Hablo por lo menos sobre mí, que he tenido a bien o mal, la tarea de sistematizar de manera iterativa una serie de malas cartas, de hórridos poemas, y de pobres ideas literarias a lo largo de mi procrastinada vida. Apantallado por Rimbaud, como tantos, deseaba publicar a la brevedad, fuera cual fuera el medio. Tenía esa extravagante idea de que el acto de compartir por sí mismo valdría la pena, y que eso daría más sentido a mi existencia. Basta saber que jamás nunca ocurrió ese escenario, pero que sí ha quedado detrás una estela curiosa de lo prematuro, de lo inexacto, de lo poco pulido. El maestro ha aprendió no sólo una técnica, y ha perfeccionado los movimientos y las bases de aquello que ahora domina. El maestro, por demás, se ha dominado a sí mismo, y conoce las virtudes y defectos que yacen en su principal herramienta, sea el cuerpo o su mente, o ambos, o ninguno. La perfección es un acto tangible, aunque también lo es metafísico, lo es moral, lo es inmaterial. El maestro es capaz de enseñar a otros no por su conocimiento, sino por la minimización de imperfecciones que manchen su quehacer. Y yo no lo soy (y a las pruebas me remito).

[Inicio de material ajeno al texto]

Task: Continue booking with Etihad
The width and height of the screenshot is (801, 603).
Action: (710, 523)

Pero cuando uno es joven no lo entiende; y quizá ni ahora en la prematura liviandad de la vejez líquida que nos corona pueda distinguir la diferencia. Escribir más por un sentido animal que por necesidad, atinar alguna nota en la flauta rota, y asumirse con una vocación auto predestinada. Tal vez por eso muchas filosofías antiguas invitaban al silencio y a la reflexión, para alcanzar en esos breves instantes de lucides un sitio donde poder escucharme uno mismo más allá de la vanidad, de la infección, de la fantasía. La incontinencia lingüística se acompaña de la desproporcionada soltura en los vocablos, que bien o mal usados, se deja caer sin contemplación sobre todo aquello que esté relativamente cerca; especialmente con las redes sociales masificantes.

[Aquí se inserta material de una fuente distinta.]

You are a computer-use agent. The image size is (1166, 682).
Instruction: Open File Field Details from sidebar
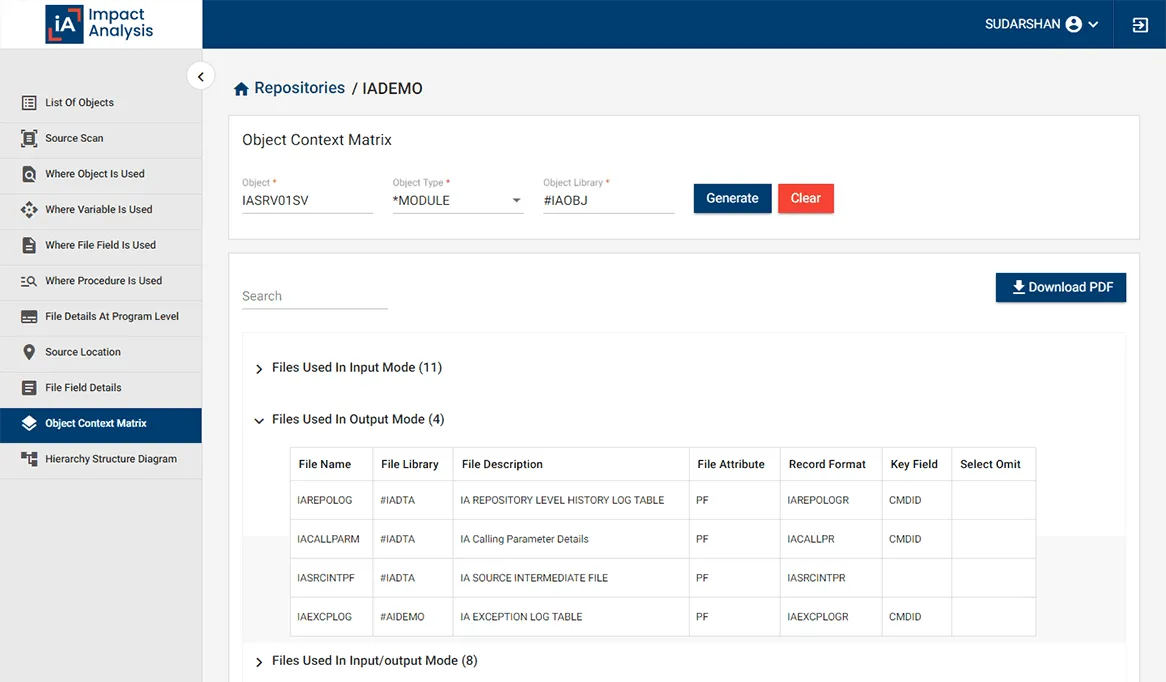84,388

Verborrea, porque es una especie de enfermedad, una debilidad intestina que ahoga la mente, que nos marea, y supura a través de las páginas de cualquier revista, red social, o feria. Claro, que la juventud no se pelea con el talento, como afortunadamente tantas pruebas hay. Mas en mi caso, según lo que parece que leo cada vez que regreso a los antiguos manuscritos, es que hay más necesidad de ahuyentar el ruido que de construir, genuinamente, un paraíso para el pensamiento. Tampoco me quejo amargamente de lo recorrido, ya que esas heridas ahora me han prevenido para ser más cauto en el proceso creativo, y reviso con cierta nostalgia aquella antigua versión propia que se hundía entre palabras complejas, frases inagotables de trabalenguas superfluos, y de la retórica de la nadería. Aquello es testimonio de una criatura que sostiene con sus huesos esta nueva forma de divagaciones que sigue tan perdida como desde el primer día. Mientras, continúo escribiendo.